▸ **What the task requires**
Every record must come back exactly as given.

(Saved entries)
# # # #

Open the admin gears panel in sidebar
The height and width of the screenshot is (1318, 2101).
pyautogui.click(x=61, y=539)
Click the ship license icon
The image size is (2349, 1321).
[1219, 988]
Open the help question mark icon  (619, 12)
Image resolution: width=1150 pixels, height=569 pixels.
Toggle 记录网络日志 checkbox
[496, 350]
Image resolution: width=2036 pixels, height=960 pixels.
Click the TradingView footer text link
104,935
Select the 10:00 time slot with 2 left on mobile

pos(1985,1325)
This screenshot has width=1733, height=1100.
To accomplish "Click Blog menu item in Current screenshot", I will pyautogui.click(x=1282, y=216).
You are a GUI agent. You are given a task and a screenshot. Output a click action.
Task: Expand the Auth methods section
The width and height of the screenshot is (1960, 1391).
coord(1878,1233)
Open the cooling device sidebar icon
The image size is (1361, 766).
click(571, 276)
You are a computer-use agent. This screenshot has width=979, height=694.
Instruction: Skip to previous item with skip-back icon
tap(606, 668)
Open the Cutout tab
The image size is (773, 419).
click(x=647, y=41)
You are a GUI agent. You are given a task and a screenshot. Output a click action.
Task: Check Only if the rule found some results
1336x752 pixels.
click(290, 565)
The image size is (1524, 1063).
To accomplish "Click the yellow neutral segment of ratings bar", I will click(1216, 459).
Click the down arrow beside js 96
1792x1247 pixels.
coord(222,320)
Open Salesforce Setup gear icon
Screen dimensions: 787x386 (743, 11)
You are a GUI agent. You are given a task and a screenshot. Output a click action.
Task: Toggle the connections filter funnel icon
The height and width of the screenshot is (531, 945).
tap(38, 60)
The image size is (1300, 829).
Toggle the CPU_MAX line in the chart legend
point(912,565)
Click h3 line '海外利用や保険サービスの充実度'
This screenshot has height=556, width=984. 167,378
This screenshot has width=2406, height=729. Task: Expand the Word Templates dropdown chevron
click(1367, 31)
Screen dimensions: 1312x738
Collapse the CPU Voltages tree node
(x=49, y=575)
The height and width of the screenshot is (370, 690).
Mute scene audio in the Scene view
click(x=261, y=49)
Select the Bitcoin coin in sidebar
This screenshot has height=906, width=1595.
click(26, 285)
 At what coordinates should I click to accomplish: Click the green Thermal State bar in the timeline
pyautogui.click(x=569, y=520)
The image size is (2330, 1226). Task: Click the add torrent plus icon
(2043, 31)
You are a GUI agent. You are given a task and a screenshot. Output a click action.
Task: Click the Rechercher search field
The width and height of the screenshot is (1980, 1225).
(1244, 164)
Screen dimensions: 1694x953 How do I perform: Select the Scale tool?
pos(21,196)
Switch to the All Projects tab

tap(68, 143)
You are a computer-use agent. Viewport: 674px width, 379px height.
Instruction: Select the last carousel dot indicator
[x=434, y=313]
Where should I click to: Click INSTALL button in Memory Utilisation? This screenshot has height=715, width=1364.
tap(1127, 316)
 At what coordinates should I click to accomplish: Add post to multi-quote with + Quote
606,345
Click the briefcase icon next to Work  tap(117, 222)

# # # #

▸ **Exercise answer**
Open the admin gears panel in sidebar
The height and width of the screenshot is (1318, 2101).
pyautogui.click(x=61, y=539)
Click the ship license icon
The image size is (2349, 1321).
[1219, 988]
Open the help question mark icon  (619, 12)
Image resolution: width=1150 pixels, height=569 pixels.
Toggle 记录网络日志 checkbox
[496, 350]
Image resolution: width=2036 pixels, height=960 pixels.
Click the TradingView footer text link
104,935
Select the 10:00 time slot with 2 left on mobile

pos(1985,1325)
This screenshot has width=1733, height=1100.
To accomplish "Click Blog menu item in Current screenshot", I will pyautogui.click(x=1282, y=216).
You are a GUI agent. You are given a task and a screenshot. Output a click action.
Task: Expand the Auth methods section
The width and height of the screenshot is (1960, 1391).
coord(1878,1233)
Open the cooling device sidebar icon
The image size is (1361, 766).
click(571, 276)
You are a computer-use agent. This screenshot has width=979, height=694.
Instruction: Skip to previous item with skip-back icon
tap(606, 668)
Open the Cutout tab
The image size is (773, 419).
click(x=647, y=41)
You are a GUI agent. You are given a task and a screenshot. Output a click action.
Task: Check Only if the rule found some results
1336x752 pixels.
click(290, 565)
The image size is (1524, 1063).
To accomplish "Click the yellow neutral segment of ratings bar", I will click(1216, 459).
Click the down arrow beside js 96
1792x1247 pixels.
coord(222,320)
Open Salesforce Setup gear icon
Screen dimensions: 787x386 (743, 11)
You are a GUI agent. You are given a task and a screenshot. Output a click action.
Task: Toggle the connections filter funnel icon
The height and width of the screenshot is (531, 945).
tap(38, 60)
The image size is (1300, 829).
Toggle the CPU_MAX line in the chart legend
point(912,565)
Click h3 line '海外利用や保険サービスの充実度'
This screenshot has height=556, width=984. 167,378
This screenshot has width=2406, height=729. Task: Expand the Word Templates dropdown chevron
click(1367, 31)
Screen dimensions: 1312x738
Collapse the CPU Voltages tree node
(x=49, y=575)
The height and width of the screenshot is (370, 690).
Mute scene audio in the Scene view
click(x=261, y=49)
Select the Bitcoin coin in sidebar
This screenshot has height=906, width=1595.
click(26, 285)
 At what coordinates should I click to accomplish: Click the green Thermal State bar in the timeline
pyautogui.click(x=569, y=520)
The image size is (2330, 1226). Task: Click the add torrent plus icon
(2043, 31)
You are a GUI agent. You are given a task and a screenshot. Output a click action.
Task: Click the Rechercher search field
The width and height of the screenshot is (1980, 1225).
(1244, 164)
Screen dimensions: 1694x953 How do I perform: Select the Scale tool?
pos(21,196)
Switch to the All Projects tab

tap(68, 143)
You are a computer-use agent. Viewport: 674px width, 379px height.
Instruction: Select the last carousel dot indicator
[x=434, y=313]
Where should I click to: Click INSTALL button in Memory Utilisation? This screenshot has height=715, width=1364.
tap(1127, 316)
 At what coordinates should I click to accomplish: Add post to multi-quote with + Quote
606,345
Click the briefcase icon next to Work  tap(117, 222)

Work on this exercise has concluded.